DETIKEPRI.COM, EKBIS – Menteri Perminyakan mengatakan negaranya ‘tidak mendapat keuntungan apa pun’ jika tetap menjadi anggota kelompok tersebut setelah muncul perselisihan mengenai pengurangan produksi.
Angola mengatakan akan meninggalkan Organisasi Negara-negara Pengekspor Minyak (OPEC) karena perselisihan mengenai kuota produksi, sebuah langkah yang akan mengurangi anggota kelompok itu menjadi 12 orang.
Berbicara di televisi publik pada hari Kamis, Diamantino Azevedo, Menteri Sumber Daya Mineral, Minyak dan Gas, mengatakan Angola, yang memproduksi sekitar 1,1 juta barel minyak per hari, meninggalkan OPEC karena tidak melayani kepentingan negaranya.
“Kami merasa bahwa … Angola saat ini tidak memperoleh keuntungan apa pun dengan tetap berada dalam organisasi tersebut dan, demi membela kepentingannya, memutuskan untuk keluar,” kata Azevedo seperti dikutip dalam sebuah pernyataan yang dikeluarkan oleh kantor kepresidenan.
Angola, yang pertama kali bergabung dengan OPEC pada tahun 2007, kesulitan memenuhi kuota produksi selama beberapa tahun terakhir. Negara ini bergabung dengan negara lain, seperti Qatar dan Ekuador, yang telah meninggalkan OPEC dalam satu dekade terakhir.
Pertanyaan tentang potensi pengurangan produksi yang diminta oleh produsen minyak terkemuka seperti Arab Saudi telah menjadi sumber perdebatan baru-baru ini di dalam kelompok tersebut.

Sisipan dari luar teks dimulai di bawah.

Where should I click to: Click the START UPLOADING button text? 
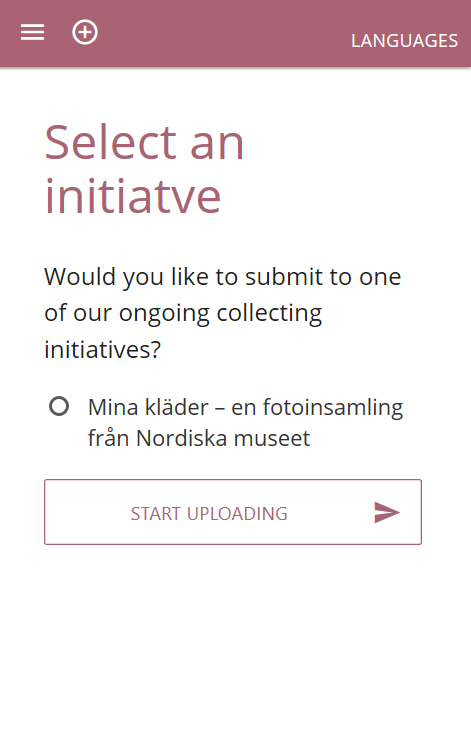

Tanpa Angola, negara-negara OPEC akan memproduksi sekitar 27 juta barel minyak per hari, atau sekitar 27 persen dari pasokan global.
Meskipun Angola merupakan pemain yang relatif kecil di OPEC, kepergian negara tersebut telah menimbulkan pertanyaan lebih besar mengenai masa depan organisasi tersebut.
Harga minyak mentah turun lebih dari 1,5 persen setelah pengumuman tersebut.
“Dari perspektif pasokan pasar minyak, dampaknya minimal karena produksi minyak di Angola berada dalam tren menurun dan produksi yang lebih tinggi memerlukan investasi yang lebih besar,” kata Giovanni Staunovo, analis komoditas di UBS.
“Namun, harga masih turun karena kekhawatiran akan kesatuan OPEC+ sebagai sebuah kelompok, namun tidak ada indikasi bahwa lebih banyak negara besar dalam aliansi tersebut berniat untuk mengikuti jejak Angola.”
Minyak dan gas menyumbang sekitar 90 persen ekspor Angola dan merupakan penopang perekonomian yang penting bagi negara tersebut.
Bulan lalu, kantor Azevedo memprotes keputusan OPEC untuk mengurangi kuota produksinya pada tahun 2024, karena khawatir hal tersebut akan merusak kemampuan Angola untuk meningkatkan kapasitas produksinya.
OPEC dan sekutunya di OPEC+ telah sepakat untuk memangkas produksi guna menopang harga minyak.
Kapasitas produksi Angola mencapai puncaknya pada tahun 2008 sebesar 2 juta barel per hari namun kemudian menurun karena infrastruktur yang menua.